Perut : Bentuk, bekas luka operasi
Palpasi Leopold ( bila umur kehamilan lebih dari 20 minggu )
Auskultasi : Denyut jantung janin (DJJ) sepusat atau DJJ ditemukan paling
jelas pada tempat yang lebih tinggi (sejajar atau lebih tinggi dari pusat. (Rukiyah
dan yulianti, 2014; h.240)
Genital : Kebersihan, pengeluaran per vagina, tanda-tanda infeksi vagina
Anus : Haemoroid dan kebersihan
Ekstermitas : Atas (gangguan/ kelainan, bentuk) Bawah (bentuk, udema,
varices)
Pemeriksaan penunjang:
Hasil tes kehamilan, pemeriksaan USG, Doppler,Pemeriksaan laboratorium
(pemeriksaan kadar fibrinogen darah pada kasus missed abortion)

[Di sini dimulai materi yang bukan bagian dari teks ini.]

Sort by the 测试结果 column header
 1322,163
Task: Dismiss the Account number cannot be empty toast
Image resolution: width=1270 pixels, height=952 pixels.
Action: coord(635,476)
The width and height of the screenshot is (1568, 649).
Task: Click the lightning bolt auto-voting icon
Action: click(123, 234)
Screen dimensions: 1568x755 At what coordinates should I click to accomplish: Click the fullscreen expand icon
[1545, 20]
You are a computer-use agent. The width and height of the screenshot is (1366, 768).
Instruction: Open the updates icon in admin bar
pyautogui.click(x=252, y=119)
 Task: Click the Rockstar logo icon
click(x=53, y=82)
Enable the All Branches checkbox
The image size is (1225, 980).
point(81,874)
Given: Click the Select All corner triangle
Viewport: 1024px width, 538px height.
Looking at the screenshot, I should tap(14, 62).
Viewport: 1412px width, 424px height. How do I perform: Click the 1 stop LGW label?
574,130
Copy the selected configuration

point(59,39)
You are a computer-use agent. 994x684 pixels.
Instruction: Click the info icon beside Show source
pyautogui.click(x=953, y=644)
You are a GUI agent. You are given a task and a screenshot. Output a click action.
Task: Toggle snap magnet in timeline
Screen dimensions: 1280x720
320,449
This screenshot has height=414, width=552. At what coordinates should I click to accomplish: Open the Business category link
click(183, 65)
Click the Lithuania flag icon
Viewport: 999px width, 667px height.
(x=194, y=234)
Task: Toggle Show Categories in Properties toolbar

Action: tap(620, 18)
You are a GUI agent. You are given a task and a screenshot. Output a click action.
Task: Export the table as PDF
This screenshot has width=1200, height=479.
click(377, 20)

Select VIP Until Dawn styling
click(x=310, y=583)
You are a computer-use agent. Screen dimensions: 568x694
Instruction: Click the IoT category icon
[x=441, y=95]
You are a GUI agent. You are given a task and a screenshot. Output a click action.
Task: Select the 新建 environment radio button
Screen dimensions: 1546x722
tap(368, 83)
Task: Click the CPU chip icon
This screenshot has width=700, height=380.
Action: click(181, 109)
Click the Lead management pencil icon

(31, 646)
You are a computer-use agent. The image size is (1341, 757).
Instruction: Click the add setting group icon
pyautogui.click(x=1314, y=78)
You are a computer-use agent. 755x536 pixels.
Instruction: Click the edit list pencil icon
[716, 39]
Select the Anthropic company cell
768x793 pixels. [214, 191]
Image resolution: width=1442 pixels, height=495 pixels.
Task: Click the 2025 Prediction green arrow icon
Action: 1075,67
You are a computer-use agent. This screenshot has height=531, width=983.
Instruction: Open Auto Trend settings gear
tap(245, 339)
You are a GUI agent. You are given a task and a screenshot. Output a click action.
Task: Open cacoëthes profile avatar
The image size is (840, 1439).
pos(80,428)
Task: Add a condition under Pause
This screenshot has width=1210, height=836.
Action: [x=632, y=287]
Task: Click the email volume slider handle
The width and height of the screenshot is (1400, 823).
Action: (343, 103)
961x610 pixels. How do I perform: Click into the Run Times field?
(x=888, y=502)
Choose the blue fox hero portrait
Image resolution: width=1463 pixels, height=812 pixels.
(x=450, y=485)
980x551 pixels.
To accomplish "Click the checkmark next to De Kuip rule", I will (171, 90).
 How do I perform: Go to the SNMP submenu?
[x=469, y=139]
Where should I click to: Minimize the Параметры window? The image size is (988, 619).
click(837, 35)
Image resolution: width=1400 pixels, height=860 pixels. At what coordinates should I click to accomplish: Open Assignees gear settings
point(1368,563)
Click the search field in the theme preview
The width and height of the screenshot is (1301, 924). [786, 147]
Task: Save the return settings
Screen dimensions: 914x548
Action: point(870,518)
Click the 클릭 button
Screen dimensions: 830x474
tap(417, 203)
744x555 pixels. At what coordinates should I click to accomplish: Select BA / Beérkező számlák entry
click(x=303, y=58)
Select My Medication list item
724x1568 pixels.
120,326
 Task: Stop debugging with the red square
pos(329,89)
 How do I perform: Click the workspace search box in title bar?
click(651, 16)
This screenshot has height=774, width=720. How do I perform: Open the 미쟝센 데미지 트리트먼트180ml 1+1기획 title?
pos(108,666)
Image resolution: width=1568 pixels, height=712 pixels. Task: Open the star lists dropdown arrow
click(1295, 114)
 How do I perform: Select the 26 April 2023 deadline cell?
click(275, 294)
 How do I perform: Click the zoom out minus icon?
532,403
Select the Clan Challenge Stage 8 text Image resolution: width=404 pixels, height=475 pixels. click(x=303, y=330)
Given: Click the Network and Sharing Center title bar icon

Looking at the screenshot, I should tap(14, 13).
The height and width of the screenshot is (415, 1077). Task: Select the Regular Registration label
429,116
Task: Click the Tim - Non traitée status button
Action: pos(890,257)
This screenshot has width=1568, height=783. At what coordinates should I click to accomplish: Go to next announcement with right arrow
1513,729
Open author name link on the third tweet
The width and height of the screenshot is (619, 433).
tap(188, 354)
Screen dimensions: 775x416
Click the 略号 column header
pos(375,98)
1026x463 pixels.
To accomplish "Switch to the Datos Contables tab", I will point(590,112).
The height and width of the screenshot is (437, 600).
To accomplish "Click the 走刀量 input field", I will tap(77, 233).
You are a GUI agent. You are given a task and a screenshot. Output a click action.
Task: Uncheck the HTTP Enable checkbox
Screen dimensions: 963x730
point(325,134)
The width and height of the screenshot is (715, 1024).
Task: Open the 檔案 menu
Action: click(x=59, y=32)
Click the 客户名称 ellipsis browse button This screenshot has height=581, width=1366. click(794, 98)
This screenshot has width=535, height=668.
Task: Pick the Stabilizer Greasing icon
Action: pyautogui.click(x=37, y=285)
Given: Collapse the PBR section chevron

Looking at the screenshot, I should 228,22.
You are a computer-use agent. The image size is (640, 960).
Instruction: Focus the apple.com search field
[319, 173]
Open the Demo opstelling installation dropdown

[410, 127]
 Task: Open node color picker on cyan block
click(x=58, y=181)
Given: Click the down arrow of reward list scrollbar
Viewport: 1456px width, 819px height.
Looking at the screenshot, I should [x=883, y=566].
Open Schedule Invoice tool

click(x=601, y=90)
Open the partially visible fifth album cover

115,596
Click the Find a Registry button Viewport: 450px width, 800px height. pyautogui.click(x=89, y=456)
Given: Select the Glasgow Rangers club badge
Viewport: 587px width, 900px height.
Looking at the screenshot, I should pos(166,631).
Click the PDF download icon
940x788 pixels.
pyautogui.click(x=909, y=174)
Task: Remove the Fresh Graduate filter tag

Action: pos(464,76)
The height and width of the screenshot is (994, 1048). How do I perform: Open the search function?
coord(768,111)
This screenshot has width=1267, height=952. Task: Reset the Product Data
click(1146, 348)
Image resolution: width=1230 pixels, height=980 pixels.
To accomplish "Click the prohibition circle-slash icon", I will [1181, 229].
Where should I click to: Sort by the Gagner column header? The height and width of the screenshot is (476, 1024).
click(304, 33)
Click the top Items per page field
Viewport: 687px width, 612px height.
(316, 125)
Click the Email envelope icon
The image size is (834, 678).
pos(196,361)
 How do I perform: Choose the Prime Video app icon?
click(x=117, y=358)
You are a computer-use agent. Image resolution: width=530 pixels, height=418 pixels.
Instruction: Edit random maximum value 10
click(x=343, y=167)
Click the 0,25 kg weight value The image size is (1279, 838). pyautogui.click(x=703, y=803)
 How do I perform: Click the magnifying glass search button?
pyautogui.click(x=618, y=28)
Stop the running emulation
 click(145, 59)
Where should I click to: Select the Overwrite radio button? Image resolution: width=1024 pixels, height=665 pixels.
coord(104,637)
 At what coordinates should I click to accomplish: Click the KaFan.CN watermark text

2.2 Diagnosa dan rencana keperawatan
A : Analisa
Menuliskan diagnose kebidanan berdasarkan interpretasi data subjektif dan objektif
Misalnya : G…..P….A…. H….minggu dengan Abortus….
P : Penatalaksanaan
Berdasarkan data yang telah dipaparkan diatas, rencana asuhan kebidanan pada klien
dengan abortus adalah sebagai berikut :
1. Beritahu ibu tentang hasil pemeriksaan
2. Berikan KIE kepada ibu
a) Anjurkan ibu untuk bedrest total, pada kasus abortus imminens
b) Anjurkan ibu untuk mengurangi aktifitas yang terlalu berat
c) Anjurkan ibu untuk
3. Kolaborasi segera dengan dokter untuk pemeriksaan USG dan pemeriksaan
penunjang yang lain
4. Kolaborasi dengan dokter untuk penanganan dan pengobatan selanjutnya, seperti
curetase untuk kasus abortus incumplet
5. Observasi keadaan umum ibu dan kemungkinan perdarahan pasca tindakan.
DAFTAR PUSTAKA
Manuaba, Ida Ayu Chandranita, Dkk. 2012. Memahami Kesehatan Reproduksi Wanita. Jakarta:
EGC
Manuaba, Ida Ayu Chandranita, Dkk. 2010. Ilmu Kebidanan, Penyakit Kandungan, dan KB.
Jakarta: EGC
Rukyah, dkk. 2014. Asuhan Kebidanan Patologi Kebidanan. Jakarta: Trans Info Media.